All depends on when you got in, right?
Wrong. And this is why I like the “Trailing Return Ranking” table a lot better. It’s far more relevant for long-term holders, and tells the real story. You’ll never see CNBC show you this table:
It would have been really really really hard to do worse. Almost impossible.
Yet Cathie still gets all the attention for being this great visionary, because she makes these outlandish predictions, especially in Bitcoin, which makes the more dimwitted BTC fans all excited and happy. And also because……of a reason I shouldn’t say out loud.
But I digress.
This level of futility is God-tier, but it just goes to show how strong marketing can be.
So going forward, whether you want to go the dividend route, the non-dividend route, or both — performance matters.
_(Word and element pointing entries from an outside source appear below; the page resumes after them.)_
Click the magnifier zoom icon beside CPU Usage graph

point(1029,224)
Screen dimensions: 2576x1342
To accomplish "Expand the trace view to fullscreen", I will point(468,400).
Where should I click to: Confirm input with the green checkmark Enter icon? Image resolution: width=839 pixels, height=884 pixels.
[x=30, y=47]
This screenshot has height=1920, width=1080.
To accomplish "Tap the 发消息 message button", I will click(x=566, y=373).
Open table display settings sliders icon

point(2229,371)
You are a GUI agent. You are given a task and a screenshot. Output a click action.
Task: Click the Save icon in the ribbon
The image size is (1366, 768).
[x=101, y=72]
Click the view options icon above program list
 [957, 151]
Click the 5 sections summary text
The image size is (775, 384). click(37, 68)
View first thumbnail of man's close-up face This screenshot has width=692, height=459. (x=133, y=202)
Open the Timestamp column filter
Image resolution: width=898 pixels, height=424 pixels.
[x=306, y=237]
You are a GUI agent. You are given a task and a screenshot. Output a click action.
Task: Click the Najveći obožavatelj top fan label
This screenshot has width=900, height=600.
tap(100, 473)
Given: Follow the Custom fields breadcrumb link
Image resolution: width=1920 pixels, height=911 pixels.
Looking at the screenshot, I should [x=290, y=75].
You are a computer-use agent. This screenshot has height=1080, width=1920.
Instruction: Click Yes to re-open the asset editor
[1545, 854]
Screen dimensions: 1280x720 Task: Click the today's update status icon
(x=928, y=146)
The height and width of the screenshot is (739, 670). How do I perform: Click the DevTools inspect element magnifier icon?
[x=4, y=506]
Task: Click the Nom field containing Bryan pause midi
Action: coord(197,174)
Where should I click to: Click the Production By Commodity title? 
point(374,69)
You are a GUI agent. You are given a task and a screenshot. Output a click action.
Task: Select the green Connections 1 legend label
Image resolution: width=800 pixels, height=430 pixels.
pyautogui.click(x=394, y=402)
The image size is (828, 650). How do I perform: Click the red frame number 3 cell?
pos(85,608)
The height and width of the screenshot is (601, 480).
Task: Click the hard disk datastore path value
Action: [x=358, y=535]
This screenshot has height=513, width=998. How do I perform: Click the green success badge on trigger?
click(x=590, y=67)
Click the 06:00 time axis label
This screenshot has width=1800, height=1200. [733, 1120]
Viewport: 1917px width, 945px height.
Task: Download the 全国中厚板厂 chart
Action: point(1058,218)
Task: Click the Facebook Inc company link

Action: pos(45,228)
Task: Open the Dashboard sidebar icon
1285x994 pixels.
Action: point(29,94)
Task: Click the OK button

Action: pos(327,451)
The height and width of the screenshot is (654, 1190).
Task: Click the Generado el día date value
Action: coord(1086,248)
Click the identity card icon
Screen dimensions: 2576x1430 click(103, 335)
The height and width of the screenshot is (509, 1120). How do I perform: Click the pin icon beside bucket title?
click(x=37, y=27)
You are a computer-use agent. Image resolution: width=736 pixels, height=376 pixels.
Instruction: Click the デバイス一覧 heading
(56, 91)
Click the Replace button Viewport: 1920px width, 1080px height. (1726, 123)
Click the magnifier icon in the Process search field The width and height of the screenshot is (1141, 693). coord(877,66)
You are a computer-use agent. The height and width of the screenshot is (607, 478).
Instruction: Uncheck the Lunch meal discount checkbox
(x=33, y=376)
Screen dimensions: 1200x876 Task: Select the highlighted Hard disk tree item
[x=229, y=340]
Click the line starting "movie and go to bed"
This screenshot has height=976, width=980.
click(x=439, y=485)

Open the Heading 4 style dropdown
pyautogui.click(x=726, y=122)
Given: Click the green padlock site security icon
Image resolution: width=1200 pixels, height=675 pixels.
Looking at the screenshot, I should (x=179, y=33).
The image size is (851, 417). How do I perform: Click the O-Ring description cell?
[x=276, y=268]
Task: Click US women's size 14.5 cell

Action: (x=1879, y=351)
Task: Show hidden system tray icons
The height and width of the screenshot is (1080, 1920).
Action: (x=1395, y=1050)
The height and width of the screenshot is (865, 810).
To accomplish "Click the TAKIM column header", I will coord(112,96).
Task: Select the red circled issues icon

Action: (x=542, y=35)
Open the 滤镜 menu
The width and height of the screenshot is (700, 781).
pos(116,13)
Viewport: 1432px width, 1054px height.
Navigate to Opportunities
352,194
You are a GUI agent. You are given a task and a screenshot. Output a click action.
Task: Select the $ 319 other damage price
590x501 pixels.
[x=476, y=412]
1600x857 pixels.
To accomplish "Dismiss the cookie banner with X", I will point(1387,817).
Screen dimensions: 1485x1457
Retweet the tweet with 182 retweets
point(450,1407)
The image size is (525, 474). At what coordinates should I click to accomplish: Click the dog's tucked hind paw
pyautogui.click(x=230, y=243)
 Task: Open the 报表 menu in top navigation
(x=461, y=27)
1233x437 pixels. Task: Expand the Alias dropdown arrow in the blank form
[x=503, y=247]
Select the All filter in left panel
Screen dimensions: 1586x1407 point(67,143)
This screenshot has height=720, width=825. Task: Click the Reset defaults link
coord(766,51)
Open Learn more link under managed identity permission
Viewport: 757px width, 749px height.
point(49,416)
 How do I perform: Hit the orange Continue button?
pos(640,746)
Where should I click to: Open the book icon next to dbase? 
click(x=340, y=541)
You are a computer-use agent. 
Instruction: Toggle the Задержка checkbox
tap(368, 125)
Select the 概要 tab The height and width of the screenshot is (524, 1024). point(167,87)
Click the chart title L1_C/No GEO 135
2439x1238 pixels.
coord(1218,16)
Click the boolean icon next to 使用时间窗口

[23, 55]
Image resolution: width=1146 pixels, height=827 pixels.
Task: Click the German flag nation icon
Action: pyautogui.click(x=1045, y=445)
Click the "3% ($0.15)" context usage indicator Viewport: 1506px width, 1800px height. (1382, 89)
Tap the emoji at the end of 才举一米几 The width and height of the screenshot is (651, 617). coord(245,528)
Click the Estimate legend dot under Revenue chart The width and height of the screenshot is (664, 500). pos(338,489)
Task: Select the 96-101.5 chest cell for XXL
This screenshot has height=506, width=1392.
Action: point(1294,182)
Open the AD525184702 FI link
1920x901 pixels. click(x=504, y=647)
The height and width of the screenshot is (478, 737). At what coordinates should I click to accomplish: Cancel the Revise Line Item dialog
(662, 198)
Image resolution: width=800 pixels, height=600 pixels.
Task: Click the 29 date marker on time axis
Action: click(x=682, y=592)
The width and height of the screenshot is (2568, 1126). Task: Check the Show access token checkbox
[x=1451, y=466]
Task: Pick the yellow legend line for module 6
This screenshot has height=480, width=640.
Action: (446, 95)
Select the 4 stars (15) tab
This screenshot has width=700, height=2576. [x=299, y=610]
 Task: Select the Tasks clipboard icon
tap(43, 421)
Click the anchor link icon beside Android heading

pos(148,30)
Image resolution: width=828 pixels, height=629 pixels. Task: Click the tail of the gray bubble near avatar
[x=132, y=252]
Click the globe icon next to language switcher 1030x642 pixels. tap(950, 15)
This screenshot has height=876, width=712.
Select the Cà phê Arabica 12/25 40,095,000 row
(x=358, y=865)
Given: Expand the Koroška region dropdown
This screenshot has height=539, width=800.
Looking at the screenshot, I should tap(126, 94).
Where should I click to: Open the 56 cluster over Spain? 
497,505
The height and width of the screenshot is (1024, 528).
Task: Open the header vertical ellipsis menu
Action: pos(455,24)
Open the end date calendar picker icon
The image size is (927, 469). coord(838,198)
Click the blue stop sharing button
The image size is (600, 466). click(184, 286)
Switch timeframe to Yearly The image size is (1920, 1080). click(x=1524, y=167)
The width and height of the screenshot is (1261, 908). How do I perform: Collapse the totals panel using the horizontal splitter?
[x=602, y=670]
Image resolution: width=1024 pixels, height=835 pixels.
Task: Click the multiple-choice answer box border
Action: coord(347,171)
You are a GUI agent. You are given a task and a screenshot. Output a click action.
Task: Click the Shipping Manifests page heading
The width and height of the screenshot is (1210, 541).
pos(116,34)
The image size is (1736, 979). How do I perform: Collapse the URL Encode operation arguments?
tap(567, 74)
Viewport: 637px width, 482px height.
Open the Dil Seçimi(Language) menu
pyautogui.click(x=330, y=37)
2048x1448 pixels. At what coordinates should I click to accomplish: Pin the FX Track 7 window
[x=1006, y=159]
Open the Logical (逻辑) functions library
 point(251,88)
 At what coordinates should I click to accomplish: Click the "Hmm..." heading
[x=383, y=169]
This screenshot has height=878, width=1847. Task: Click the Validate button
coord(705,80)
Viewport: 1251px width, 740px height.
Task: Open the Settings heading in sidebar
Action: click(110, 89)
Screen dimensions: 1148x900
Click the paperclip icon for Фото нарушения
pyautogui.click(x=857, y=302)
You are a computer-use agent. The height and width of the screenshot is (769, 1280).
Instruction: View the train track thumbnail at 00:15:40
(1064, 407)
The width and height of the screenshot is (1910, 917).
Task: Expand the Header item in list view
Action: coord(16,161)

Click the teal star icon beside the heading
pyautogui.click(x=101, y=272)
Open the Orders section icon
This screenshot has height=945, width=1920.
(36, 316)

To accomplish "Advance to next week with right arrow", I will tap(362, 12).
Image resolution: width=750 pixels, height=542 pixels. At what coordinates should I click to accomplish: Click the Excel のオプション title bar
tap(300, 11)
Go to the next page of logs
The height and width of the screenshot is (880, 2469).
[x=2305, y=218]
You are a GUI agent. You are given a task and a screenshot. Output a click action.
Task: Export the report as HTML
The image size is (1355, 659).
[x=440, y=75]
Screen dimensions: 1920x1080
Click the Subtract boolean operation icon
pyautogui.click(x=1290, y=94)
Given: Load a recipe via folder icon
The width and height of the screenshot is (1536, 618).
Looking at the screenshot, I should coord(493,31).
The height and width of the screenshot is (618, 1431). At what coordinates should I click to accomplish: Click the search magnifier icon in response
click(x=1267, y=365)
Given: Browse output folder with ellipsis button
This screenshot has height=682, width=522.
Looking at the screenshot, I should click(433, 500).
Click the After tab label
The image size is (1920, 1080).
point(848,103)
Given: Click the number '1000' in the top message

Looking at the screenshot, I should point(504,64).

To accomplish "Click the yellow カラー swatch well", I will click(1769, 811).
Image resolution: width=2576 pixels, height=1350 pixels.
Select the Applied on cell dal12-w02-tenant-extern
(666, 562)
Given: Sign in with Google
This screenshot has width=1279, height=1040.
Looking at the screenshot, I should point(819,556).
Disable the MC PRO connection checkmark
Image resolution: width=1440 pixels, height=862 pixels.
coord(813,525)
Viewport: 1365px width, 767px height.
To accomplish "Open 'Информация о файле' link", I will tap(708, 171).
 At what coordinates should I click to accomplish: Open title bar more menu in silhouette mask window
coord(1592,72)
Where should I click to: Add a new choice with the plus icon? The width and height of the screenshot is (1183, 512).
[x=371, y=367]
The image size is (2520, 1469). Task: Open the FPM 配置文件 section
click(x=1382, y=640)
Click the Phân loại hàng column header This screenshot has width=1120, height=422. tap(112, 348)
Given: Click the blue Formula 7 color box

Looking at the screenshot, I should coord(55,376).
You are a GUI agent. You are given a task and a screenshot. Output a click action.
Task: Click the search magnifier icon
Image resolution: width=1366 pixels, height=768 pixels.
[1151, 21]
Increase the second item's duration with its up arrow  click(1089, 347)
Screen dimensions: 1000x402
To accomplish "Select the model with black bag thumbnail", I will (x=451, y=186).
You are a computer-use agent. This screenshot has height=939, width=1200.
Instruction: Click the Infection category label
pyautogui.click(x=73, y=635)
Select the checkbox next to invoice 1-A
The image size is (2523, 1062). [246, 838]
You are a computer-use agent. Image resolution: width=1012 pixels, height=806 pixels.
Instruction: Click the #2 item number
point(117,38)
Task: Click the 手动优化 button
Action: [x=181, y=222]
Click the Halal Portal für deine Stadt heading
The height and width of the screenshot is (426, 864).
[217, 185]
Total return matters most.
And this is how we locate an investment vehicle’s past performance.
What About the S&P?
So based on what we have learned so far, let’s give the main vehicle your average person would be using to invest into the S&P 500, ticker symbol SPY, a similar look on its Trailing Yearly Returns:
By all accounts, it has been a very good place to park your money.
SPY does pay a small dividend too, and has SPY’s total returns have beaten a lot of things we like to hold in our current portfolios? Yes, absolutely.
But again, anyone who wants to throw that “You could have just put it all in the S&P, bro” line out there is absolutely doing it in hindsight, and likely has no money to invest.
Let’s go over the reasons why:
- Although certainly not a bad choice, the category performance was, obviously, performance measured against other large equity ETFs, not all ETFs. There was a lot of room for better performance out there.
- The 10-year performance was really great, but you must keep in mind, the majority of ETFs have not been around for 10 years, and would not be included in that score.
- Let’s not forget what has gone on in these past 5 years. 7 Trillion dollars in needless stimulus from the FED. An extremely top-heavy market which we have never seen in our lifetime (S&P is a weighted index and took huge advantage of this). Absolute anomalies, not one person called this in advance.
- A lot of people want to argue you should invest in the S&P instead of trading. So nice of them to reference this in the largest bull market of our time.
- We trade for the present, and we invest for the future. What are the chances we see an anomalous bull market like this ever again?
And because we do invest for the future here, we have invested in things we believe will be quite scarce, valuable, game-changing, or some combination of those three things.
Did we miss out on a nice total return on our investment by not investing in the S&P 500? I guess.
I mean, a lot of that money did go to gold, silver, Bitcoin, Ethereum, etc. Check those total returns at your leisure.
And will the S&P 500 remain a strong performer in the next 3-5 years?
Highly debatable. But we will have plenty of time to discuss that.